- [Task data]:
·····
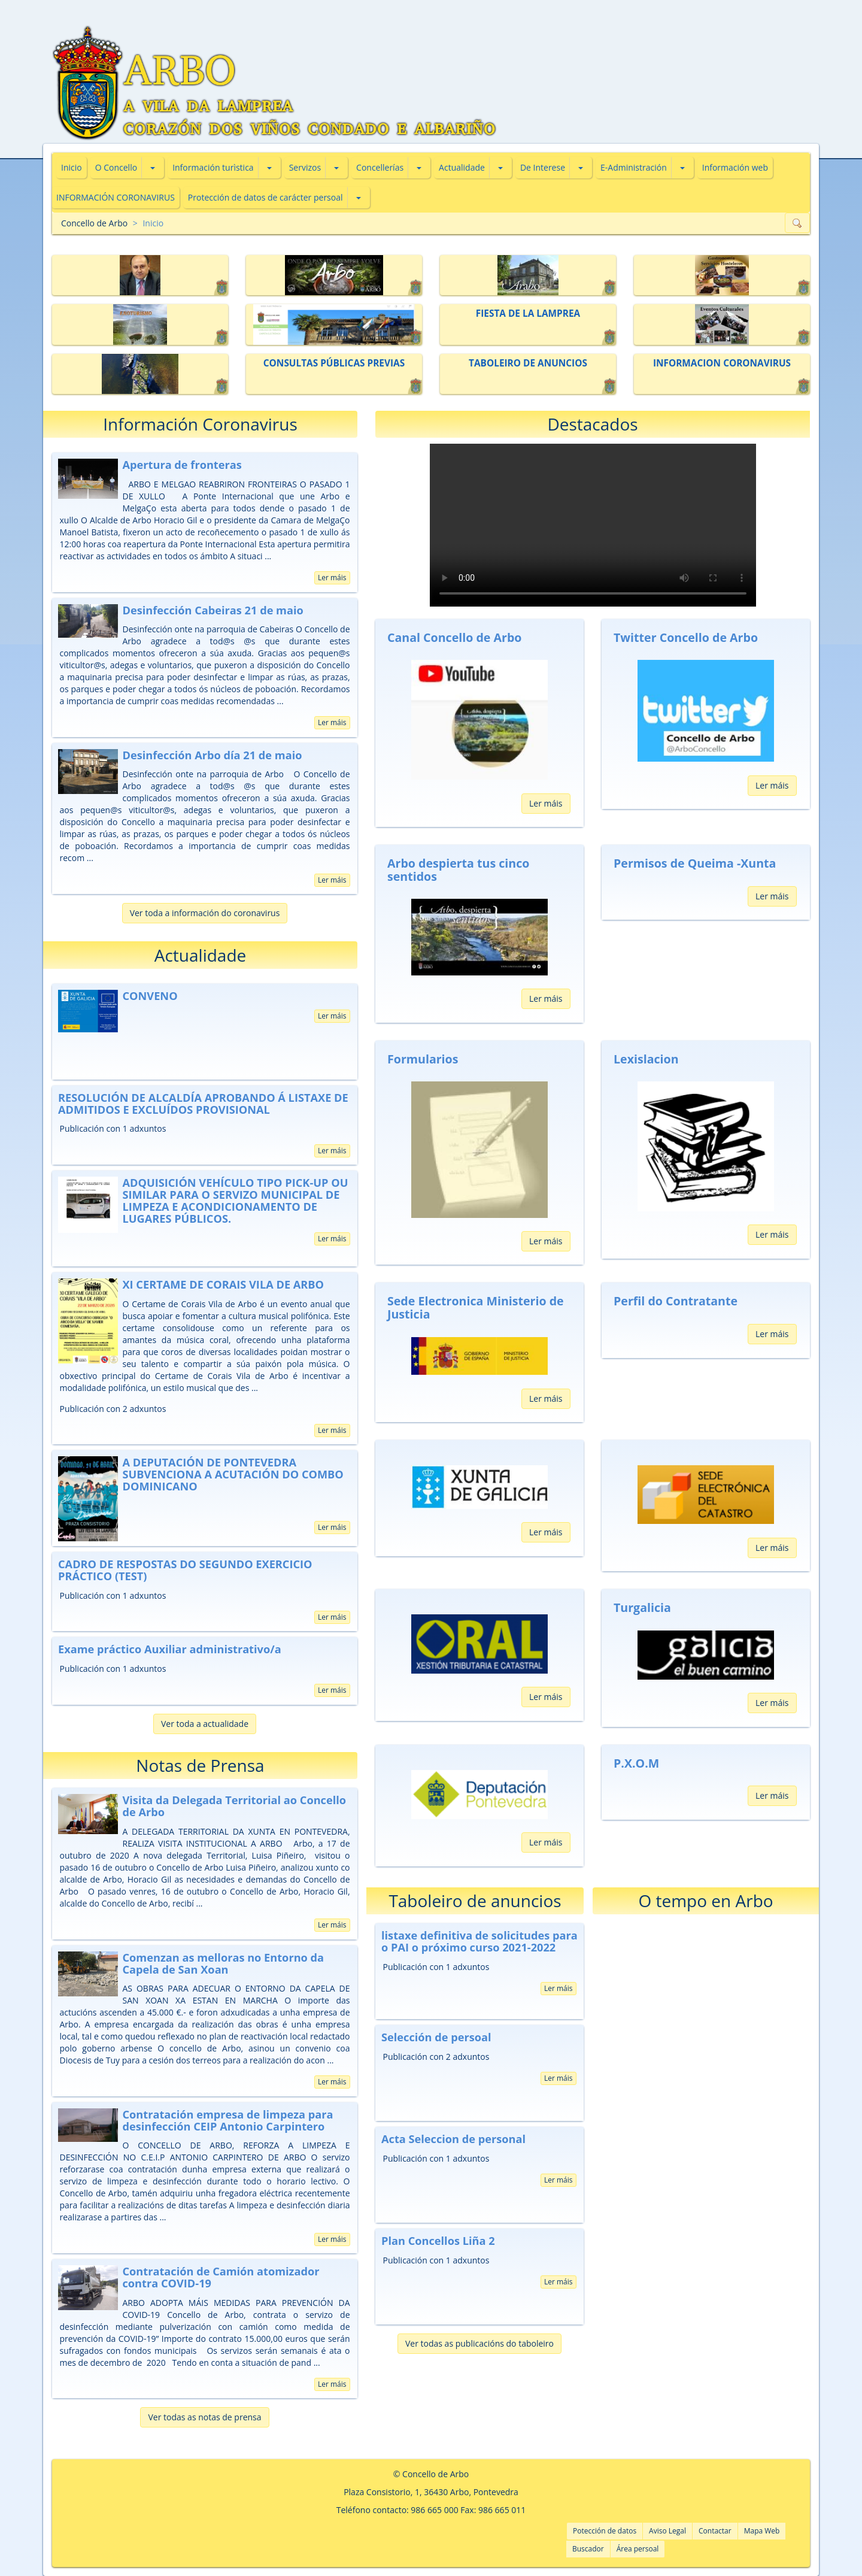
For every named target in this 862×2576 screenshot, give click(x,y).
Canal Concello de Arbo (454, 637)
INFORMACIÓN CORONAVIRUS (115, 197)
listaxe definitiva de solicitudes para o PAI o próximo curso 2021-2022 (479, 1941)
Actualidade (462, 167)
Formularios (422, 1059)
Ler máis (332, 577)
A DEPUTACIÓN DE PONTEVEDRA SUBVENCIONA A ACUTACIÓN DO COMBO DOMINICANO (232, 1474)
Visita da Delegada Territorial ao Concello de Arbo (234, 1806)
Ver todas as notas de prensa (204, 2417)
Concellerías (379, 167)
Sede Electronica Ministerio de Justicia (475, 1307)
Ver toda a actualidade (204, 1723)
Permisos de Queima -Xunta (695, 863)
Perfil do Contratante (675, 1301)
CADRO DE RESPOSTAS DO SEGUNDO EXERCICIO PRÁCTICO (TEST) (185, 1570)
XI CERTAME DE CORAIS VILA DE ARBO (223, 1284)
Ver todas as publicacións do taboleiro (479, 2343)
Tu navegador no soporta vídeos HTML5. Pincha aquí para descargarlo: (593, 525)
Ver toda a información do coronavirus (205, 913)
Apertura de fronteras (181, 464)
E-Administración (633, 167)
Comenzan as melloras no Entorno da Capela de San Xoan (223, 1963)
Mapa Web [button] (762, 2531)
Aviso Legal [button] (667, 2531)
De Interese (542, 167)
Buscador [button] (588, 2549)
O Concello (116, 167)
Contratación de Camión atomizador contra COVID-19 (220, 2277)
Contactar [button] (715, 2531)
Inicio (71, 167)
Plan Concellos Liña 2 (438, 2240)
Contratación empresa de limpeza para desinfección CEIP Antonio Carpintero (227, 2120)
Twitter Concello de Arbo (686, 637)
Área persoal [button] (638, 2549)
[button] (152, 167)
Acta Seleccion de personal (453, 2139)
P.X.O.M (636, 1763)
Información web (735, 167)
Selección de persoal (436, 2037)
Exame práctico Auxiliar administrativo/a (169, 1649)
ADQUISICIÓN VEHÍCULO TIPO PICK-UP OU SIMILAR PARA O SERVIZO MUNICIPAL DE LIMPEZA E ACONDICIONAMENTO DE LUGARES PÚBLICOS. (235, 1200)
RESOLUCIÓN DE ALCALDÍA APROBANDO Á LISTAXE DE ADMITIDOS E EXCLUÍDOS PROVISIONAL (203, 1103)
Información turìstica (213, 167)
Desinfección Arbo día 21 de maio (212, 755)
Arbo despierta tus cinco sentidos (458, 869)
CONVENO (149, 996)
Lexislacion (646, 1059)
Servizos (305, 167)
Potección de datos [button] (604, 2531)
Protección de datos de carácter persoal (265, 197)
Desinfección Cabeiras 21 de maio (212, 610)
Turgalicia (642, 1607)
·····
- [Your assignment]:
Everything in the entries must be written out exactly; the pictures stay out.

- [Reply]:
For every named target in this 862×2576 screenshot, give click(x,y).
Canal Concello de Arbo (454, 637)
INFORMACIÓN CORONAVIRUS (115, 197)
listaxe definitiva de solicitudes para o PAI o próximo curso 2021-2022 (479, 1941)
Actualidade (462, 167)
Formularios (422, 1059)
Ler máis (332, 577)
A DEPUTACIÓN DE PONTEVEDRA SUBVENCIONA A ACUTACIÓN DO COMBO DOMINICANO (232, 1474)
Visita da Delegada Territorial ao Concello de Arbo (234, 1806)
Ver todas as notas de prensa (204, 2417)
Concellerías (379, 167)
Sede Electronica Ministerio de Justicia (475, 1307)
Ver toda a actualidade (204, 1723)
Permisos de Queima -Xunta (695, 863)
Perfil do Contratante (675, 1301)
CADRO DE RESPOSTAS DO SEGUNDO EXERCICIO PRÁCTICO (TEST) (185, 1570)
XI CERTAME DE CORAIS VILA DE ARBO (223, 1284)
Ver todas as publicacións do taboleiro (479, 2343)
Tu navegador no soporta vídeos HTML5. Pincha aquí para descargarlo: (593, 525)
Ver toda a información do coronavirus (205, 913)
Apertura de fronteras (181, 464)
E-Administración (633, 167)
Comenzan as melloras no Entorno da Capela de San Xoan (223, 1963)
Mapa Web [button] (762, 2531)
Aviso Legal [button] (667, 2531)
De Interese (542, 167)
Buscador [button] (588, 2549)
O Concello (116, 167)
Contratación de Camión atomizador contra COVID-19 (220, 2277)
Contactar [button] (715, 2531)
Inicio (71, 167)
Plan Concellos Liña 2 (438, 2240)
Contratación empresa de limpeza para desinfección CEIP Antonio Carpintero (227, 2120)
Twitter Concello de Arbo (686, 637)
Área persoal [button] (638, 2549)
[button] (152, 167)
Acta Seleccion de personal (453, 2139)
P.X.O.M (636, 1763)
Información web (735, 167)
Selección de persoal (436, 2037)
Exame práctico Auxiliar administrativo/a (169, 1649)
ADQUISICIÓN VEHÍCULO TIPO PICK-UP OU SIMILAR PARA O SERVIZO MUNICIPAL DE LIMPEZA E ACONDICIONAMENTO DE LUGARES PÚBLICOS. (235, 1200)
RESOLUCIÓN DE ALCALDÍA APROBANDO Á LISTAXE DE ADMITIDOS E EXCLUÍDOS PROVISIONAL (203, 1103)
Información turìstica (213, 167)
Desinfección Arbo día 21 de maio (212, 755)
Arbo despierta tus cinco sentidos (458, 869)
CONVENO (149, 996)
Lexislacion (646, 1059)
Servizos (305, 167)
Potección de datos [button] (604, 2531)
Protección de datos de carácter persoal (265, 197)
Desinfección Cabeiras 21 de maio (212, 610)
Turgalicia (642, 1607)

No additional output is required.